Required action → The expected output is an exact copy of the lines from the one containing "Image resolution: width=575" through the final line of the entries below, with no images.

·····

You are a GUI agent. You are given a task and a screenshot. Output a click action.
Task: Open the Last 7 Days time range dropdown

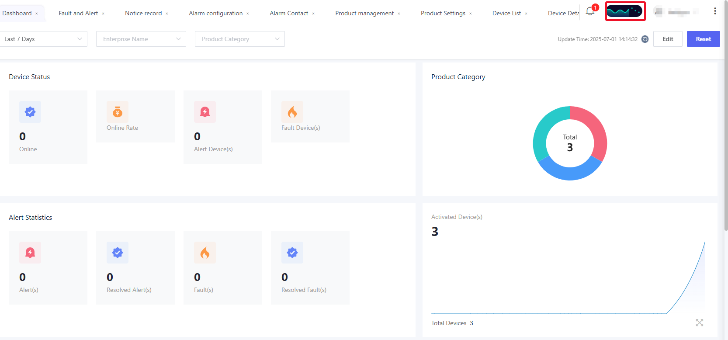pyautogui.click(x=43, y=39)
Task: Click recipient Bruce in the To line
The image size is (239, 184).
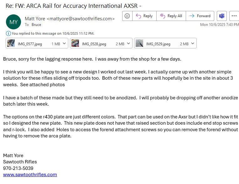Action: click(36, 25)
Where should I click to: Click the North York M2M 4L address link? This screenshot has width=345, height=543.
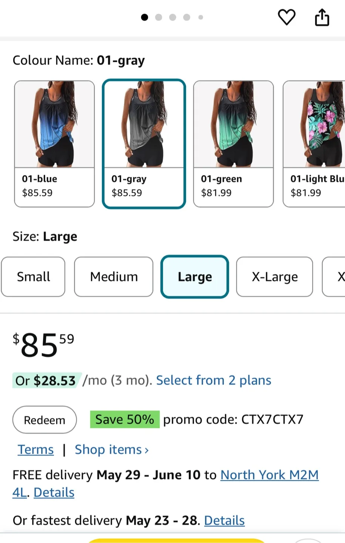click(x=269, y=475)
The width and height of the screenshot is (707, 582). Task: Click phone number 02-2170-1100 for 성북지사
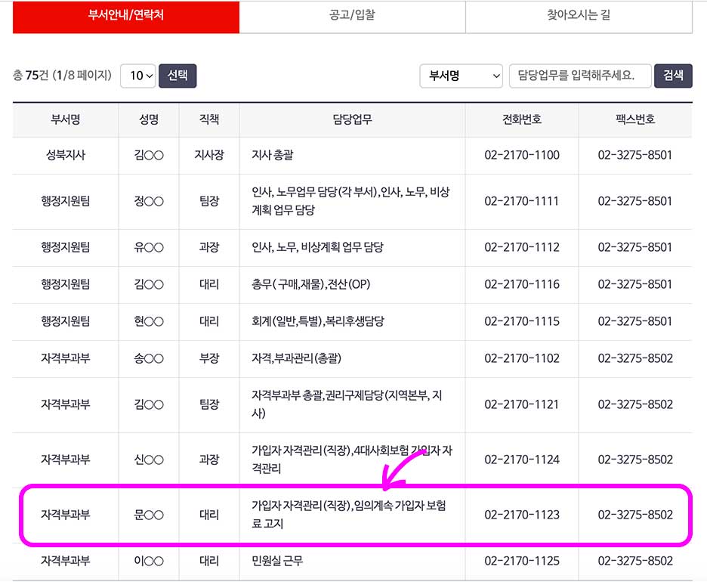521,152
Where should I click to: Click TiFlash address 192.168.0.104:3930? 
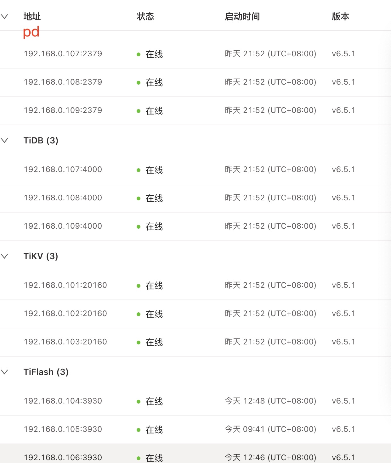click(63, 401)
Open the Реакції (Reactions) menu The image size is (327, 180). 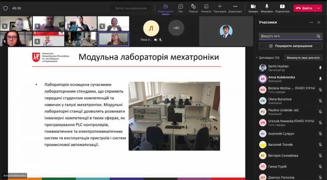click(193, 8)
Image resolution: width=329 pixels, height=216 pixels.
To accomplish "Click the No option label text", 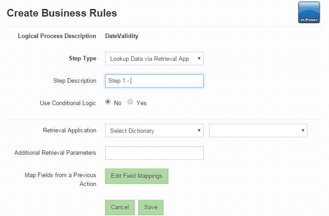I will pyautogui.click(x=118, y=103).
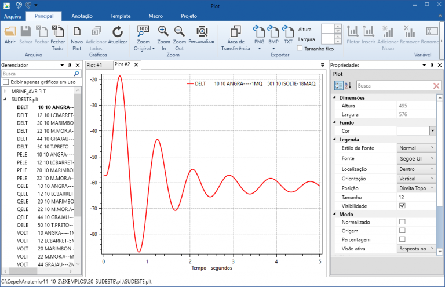Screen dimensions: 445x287
Task: Click the Fechar Tudo icon
Action: [x=58, y=32]
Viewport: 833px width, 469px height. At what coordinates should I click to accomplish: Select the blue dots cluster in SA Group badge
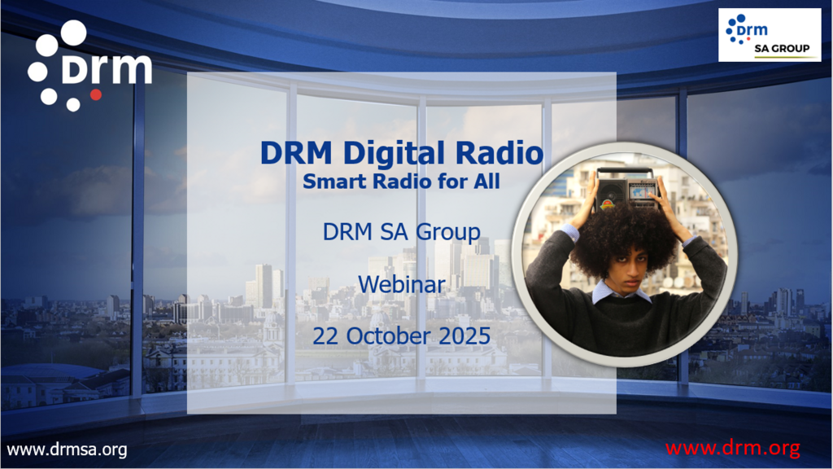pos(736,28)
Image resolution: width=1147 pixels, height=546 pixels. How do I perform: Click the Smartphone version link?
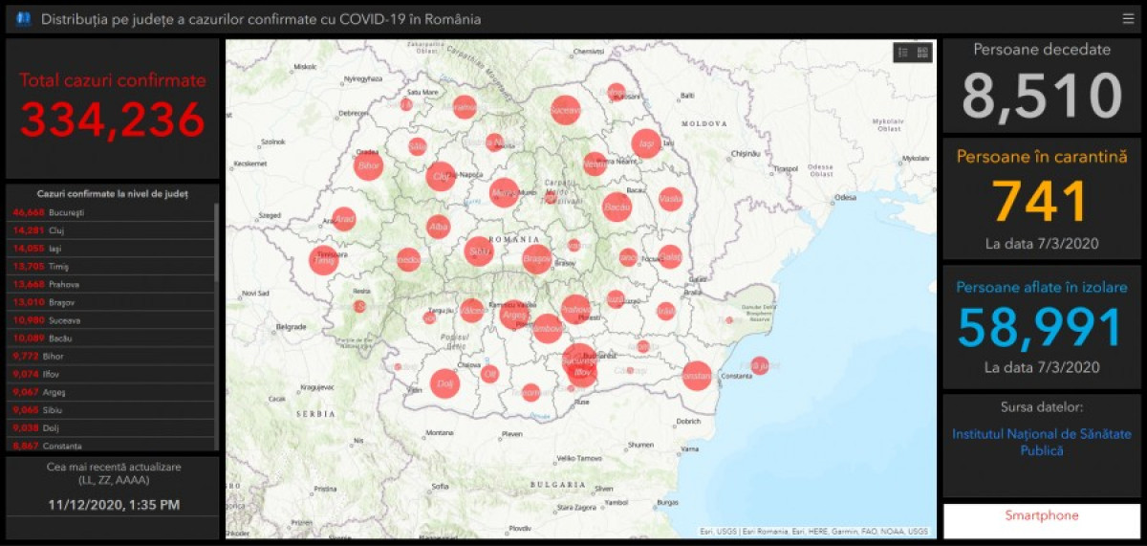point(1041,516)
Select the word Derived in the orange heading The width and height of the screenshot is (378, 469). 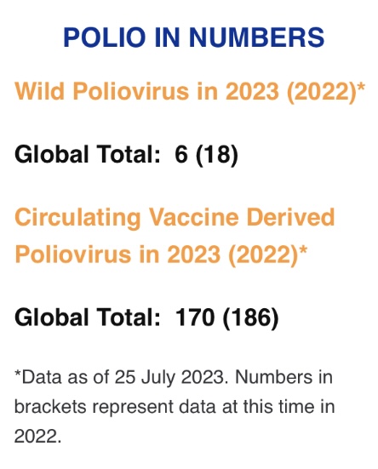coord(290,217)
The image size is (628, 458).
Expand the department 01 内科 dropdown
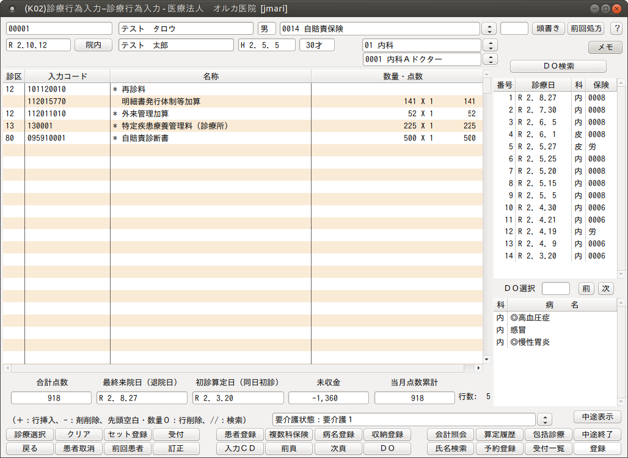tap(489, 45)
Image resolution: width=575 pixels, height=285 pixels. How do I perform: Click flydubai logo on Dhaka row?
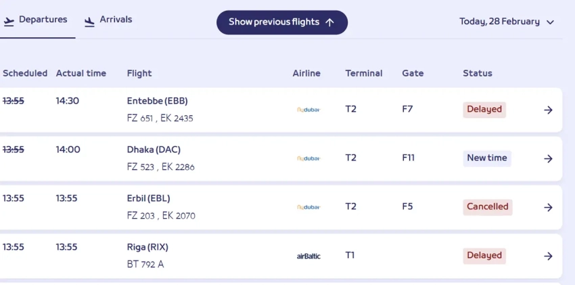click(x=308, y=158)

·····

Result →
Image resolution: width=575 pixels, height=285 pixels. How do I perform: Click flydubai logo on Dhaka row?
click(x=308, y=158)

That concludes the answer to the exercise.